===== TASK DATA

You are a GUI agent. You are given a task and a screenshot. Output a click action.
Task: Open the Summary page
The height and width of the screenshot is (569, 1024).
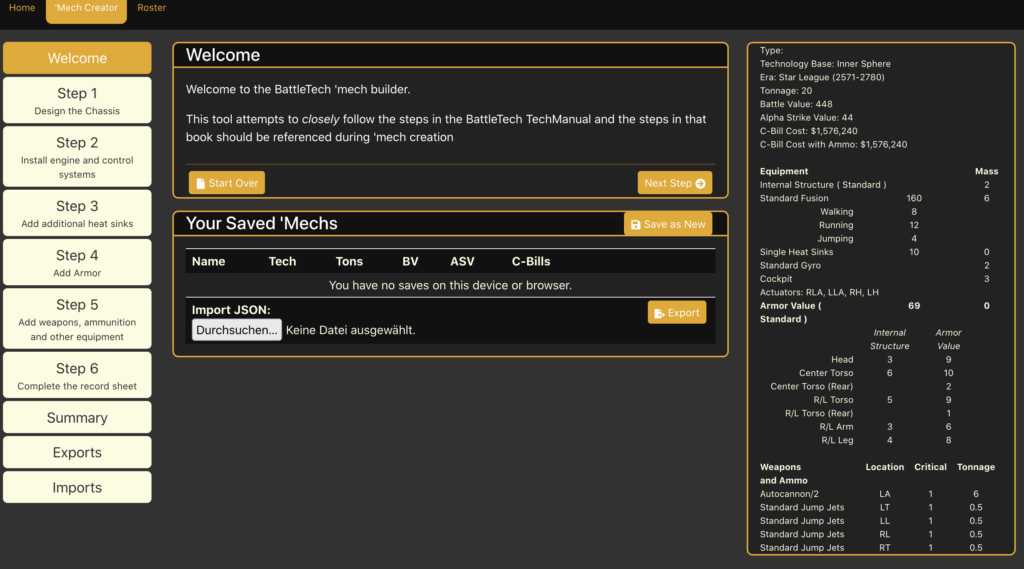[77, 418]
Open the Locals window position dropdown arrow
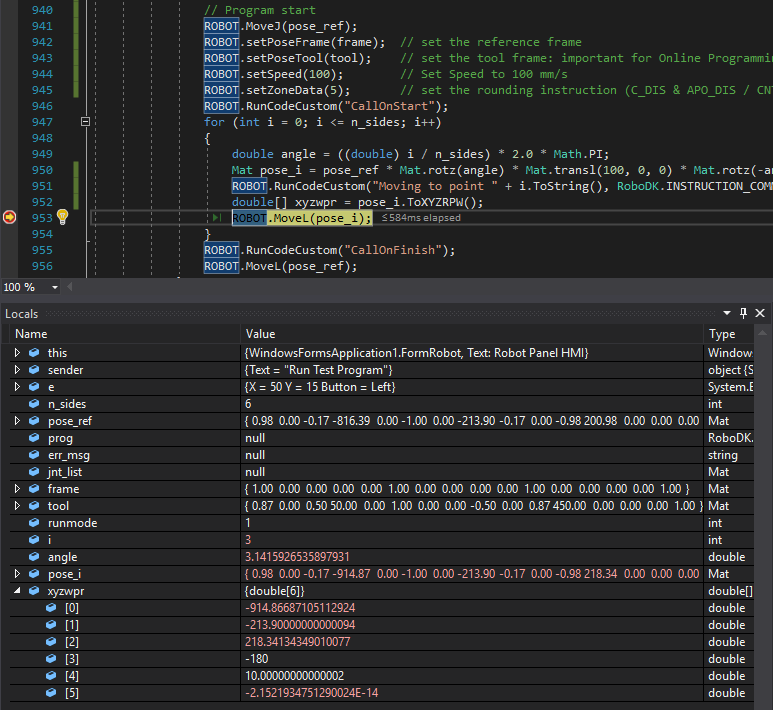Screen dimensions: 773x710 726,314
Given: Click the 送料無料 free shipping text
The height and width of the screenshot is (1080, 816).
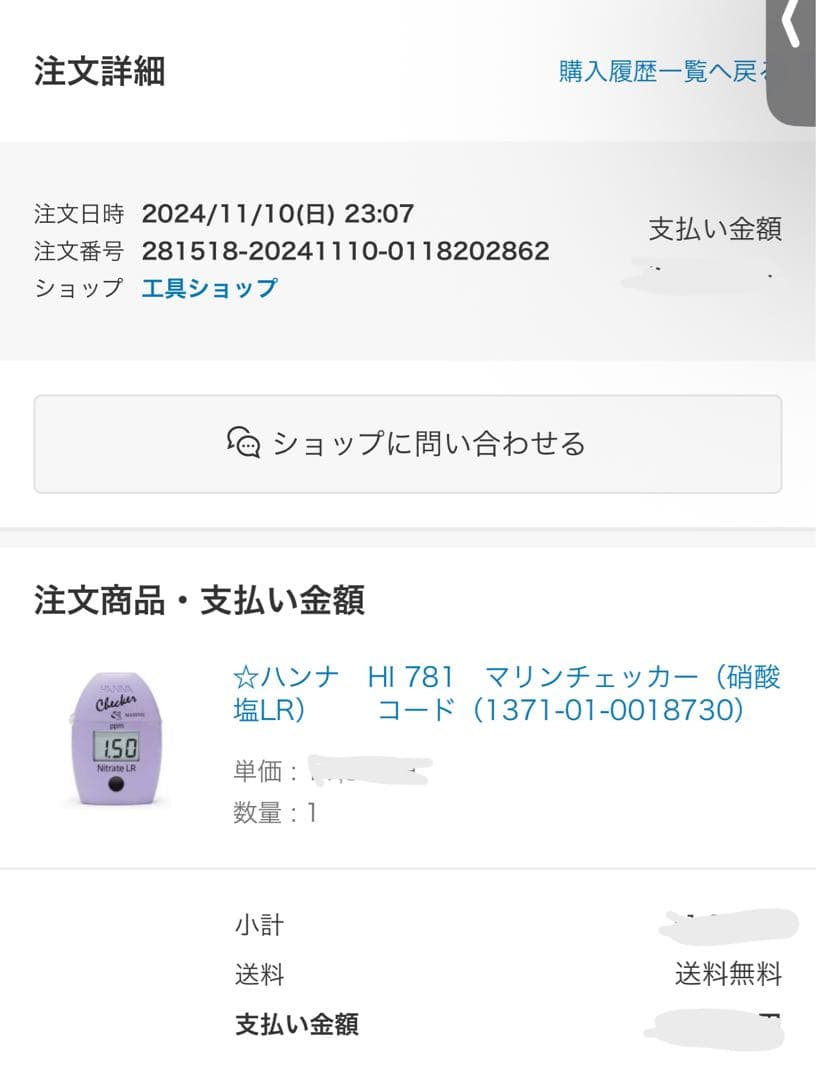Looking at the screenshot, I should pos(728,974).
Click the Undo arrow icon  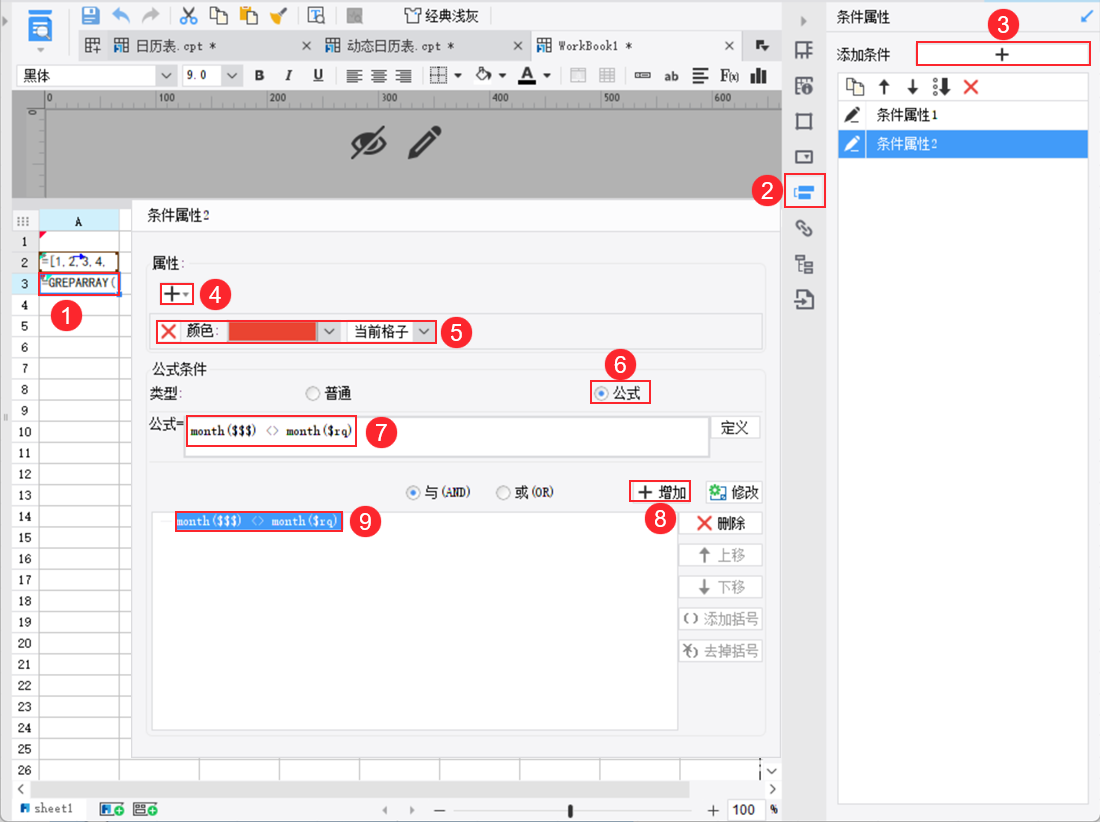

==========

Please set down exactly the lines from the one holding "Open the Locals" through the last line of the entries, both ends included, and skip pictures.

* RESPONSE:
Open the Locals window position dropdown arrow
Screen dimensions: 773x710 726,314
Given: Click the 送料無料 free shipping text
The height and width of the screenshot is (1080, 816).
Looking at the screenshot, I should pos(728,974).
Click the Undo arrow icon  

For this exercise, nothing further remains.